## Records for processing
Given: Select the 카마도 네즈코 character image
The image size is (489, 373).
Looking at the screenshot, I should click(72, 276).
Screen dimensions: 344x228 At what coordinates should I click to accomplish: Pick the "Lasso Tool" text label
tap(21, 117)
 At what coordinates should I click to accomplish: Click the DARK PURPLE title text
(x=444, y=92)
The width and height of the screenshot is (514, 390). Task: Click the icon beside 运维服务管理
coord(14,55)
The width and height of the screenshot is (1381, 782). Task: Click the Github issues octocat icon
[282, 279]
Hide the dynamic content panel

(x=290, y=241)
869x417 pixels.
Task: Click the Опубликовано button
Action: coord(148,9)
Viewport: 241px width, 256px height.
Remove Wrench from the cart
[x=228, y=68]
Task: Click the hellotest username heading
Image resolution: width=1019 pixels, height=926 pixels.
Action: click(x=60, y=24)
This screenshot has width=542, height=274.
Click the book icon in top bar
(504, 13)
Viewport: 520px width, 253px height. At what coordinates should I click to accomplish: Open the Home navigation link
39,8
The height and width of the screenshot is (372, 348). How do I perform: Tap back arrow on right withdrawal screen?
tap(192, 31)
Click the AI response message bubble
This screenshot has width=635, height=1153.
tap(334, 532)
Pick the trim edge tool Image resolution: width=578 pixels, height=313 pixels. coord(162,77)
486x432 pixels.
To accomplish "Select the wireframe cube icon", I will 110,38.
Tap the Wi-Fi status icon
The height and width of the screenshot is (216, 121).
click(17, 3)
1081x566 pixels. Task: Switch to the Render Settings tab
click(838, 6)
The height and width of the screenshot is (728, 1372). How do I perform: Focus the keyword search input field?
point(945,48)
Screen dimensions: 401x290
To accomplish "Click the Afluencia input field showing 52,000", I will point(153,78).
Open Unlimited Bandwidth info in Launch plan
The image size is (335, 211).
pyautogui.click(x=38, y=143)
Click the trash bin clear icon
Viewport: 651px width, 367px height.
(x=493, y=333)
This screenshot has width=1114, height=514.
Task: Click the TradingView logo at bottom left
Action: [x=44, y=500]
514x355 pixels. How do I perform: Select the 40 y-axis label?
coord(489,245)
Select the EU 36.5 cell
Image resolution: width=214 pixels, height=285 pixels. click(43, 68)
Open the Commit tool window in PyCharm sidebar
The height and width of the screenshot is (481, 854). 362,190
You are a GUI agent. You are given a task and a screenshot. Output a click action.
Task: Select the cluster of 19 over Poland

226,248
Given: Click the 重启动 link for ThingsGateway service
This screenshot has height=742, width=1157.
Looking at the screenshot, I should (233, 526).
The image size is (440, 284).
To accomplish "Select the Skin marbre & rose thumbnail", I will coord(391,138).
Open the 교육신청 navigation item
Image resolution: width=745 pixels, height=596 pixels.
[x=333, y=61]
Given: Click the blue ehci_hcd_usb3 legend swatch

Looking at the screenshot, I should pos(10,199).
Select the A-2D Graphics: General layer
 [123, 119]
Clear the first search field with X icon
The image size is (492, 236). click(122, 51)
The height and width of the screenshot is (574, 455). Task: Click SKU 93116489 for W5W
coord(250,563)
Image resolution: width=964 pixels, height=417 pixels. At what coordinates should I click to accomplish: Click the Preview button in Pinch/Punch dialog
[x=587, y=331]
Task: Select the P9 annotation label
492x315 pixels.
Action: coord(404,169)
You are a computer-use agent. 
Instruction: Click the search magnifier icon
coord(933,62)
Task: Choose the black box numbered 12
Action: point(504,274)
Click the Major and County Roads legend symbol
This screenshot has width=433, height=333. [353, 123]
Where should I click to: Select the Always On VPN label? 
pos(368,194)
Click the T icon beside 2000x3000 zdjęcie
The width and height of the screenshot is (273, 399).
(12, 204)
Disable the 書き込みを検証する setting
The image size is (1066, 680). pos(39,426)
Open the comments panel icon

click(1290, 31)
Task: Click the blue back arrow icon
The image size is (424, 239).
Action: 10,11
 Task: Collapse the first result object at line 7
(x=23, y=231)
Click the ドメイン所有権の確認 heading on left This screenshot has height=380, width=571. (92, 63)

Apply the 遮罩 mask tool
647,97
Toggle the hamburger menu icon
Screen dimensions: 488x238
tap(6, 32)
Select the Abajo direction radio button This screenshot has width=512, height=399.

## What you should do
Search the entries above for "agent". Show every line that has it.

## Answer
You are a GUI agent. You are given a task and a screenshot. Output a click action.
You are a computer-use agent. 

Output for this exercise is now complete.